Page 16 - e-KLIPING KETENAGAKERJAAN 7 JANUARI 2021
P. 16
Mereka juga melaporkan sejumlah tindakan tidak manusiawi yang diterima selama bekerja di
kapal Tiongkok dan tindakan sejumlah agen Indonesia yang tidak membayarkan gaji mereka.

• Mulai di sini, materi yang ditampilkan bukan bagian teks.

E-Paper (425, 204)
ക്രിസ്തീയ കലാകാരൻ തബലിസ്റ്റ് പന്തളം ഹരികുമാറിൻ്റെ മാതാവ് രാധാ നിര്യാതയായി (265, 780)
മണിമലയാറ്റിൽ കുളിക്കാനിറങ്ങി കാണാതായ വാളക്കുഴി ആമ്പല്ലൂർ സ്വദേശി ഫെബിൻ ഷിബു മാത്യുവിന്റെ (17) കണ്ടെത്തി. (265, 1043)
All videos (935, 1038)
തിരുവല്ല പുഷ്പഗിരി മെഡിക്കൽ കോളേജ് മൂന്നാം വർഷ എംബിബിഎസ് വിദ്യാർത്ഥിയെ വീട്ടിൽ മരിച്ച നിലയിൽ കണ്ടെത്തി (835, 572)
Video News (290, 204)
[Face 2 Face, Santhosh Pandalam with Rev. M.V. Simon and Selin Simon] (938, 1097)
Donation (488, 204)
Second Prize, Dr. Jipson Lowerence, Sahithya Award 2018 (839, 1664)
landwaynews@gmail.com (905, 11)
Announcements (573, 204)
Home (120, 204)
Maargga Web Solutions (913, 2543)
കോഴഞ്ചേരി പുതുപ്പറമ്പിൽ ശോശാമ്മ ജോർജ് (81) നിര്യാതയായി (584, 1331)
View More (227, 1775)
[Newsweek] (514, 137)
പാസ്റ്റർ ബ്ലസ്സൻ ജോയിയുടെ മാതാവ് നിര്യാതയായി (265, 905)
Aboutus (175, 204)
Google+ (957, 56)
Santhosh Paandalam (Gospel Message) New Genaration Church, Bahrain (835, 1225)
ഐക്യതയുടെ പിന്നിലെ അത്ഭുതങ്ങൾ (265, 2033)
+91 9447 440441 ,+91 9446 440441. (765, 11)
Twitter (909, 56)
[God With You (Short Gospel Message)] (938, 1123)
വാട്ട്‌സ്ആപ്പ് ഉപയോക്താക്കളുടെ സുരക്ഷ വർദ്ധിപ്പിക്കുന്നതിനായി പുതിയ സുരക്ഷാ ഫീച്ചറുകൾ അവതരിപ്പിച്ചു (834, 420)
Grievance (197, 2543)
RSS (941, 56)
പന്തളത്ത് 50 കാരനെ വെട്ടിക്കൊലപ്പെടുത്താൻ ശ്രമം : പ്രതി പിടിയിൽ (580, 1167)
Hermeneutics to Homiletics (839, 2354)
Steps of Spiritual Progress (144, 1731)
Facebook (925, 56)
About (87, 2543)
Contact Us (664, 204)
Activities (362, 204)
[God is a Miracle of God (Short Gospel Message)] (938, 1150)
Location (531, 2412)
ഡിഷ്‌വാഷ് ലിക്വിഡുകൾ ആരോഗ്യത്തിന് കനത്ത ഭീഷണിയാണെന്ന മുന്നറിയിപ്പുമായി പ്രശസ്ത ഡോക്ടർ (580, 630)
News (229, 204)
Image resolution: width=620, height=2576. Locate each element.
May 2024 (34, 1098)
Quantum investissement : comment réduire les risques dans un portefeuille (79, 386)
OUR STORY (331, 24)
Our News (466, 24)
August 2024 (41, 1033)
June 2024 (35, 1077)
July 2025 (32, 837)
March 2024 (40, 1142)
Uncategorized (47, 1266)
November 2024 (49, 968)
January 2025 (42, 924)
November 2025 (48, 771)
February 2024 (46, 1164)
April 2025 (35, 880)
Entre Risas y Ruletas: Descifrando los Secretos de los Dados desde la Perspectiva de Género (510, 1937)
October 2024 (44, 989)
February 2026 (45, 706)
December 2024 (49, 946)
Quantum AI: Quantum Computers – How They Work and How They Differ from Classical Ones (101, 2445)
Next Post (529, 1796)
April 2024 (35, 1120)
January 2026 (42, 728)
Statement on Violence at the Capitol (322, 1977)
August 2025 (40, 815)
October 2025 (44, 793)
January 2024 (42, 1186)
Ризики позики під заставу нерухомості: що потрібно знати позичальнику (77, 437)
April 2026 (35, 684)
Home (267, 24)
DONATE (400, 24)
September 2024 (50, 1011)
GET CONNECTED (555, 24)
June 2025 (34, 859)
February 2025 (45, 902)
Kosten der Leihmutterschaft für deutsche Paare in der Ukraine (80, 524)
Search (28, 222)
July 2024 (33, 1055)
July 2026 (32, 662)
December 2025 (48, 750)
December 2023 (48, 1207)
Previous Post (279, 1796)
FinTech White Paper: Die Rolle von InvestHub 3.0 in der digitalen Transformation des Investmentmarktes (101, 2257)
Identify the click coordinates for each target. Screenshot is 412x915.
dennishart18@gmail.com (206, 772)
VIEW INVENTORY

Pemerintah Indonesia melalui Kementerian Luar Negeri perlu menindaklanjuti resolusi PBB
tentang perlindungan pelaut (seafares) melalui koordinasi dengan pemerintah Tiongkok untuk
memulangkan awak kapal perikanan asal Indonesia tersebut.
Koordinator Destructive Fishing Watch (DFW) Indonesia, Moh Abdi Suhufan mengatakan bahwa
pihaknya sebagai pengelola Fishers Center Bitung dan Tegal menerima 6 pengaduan awak kapal
perikanan yang saat ini terjebak di Tiongkok.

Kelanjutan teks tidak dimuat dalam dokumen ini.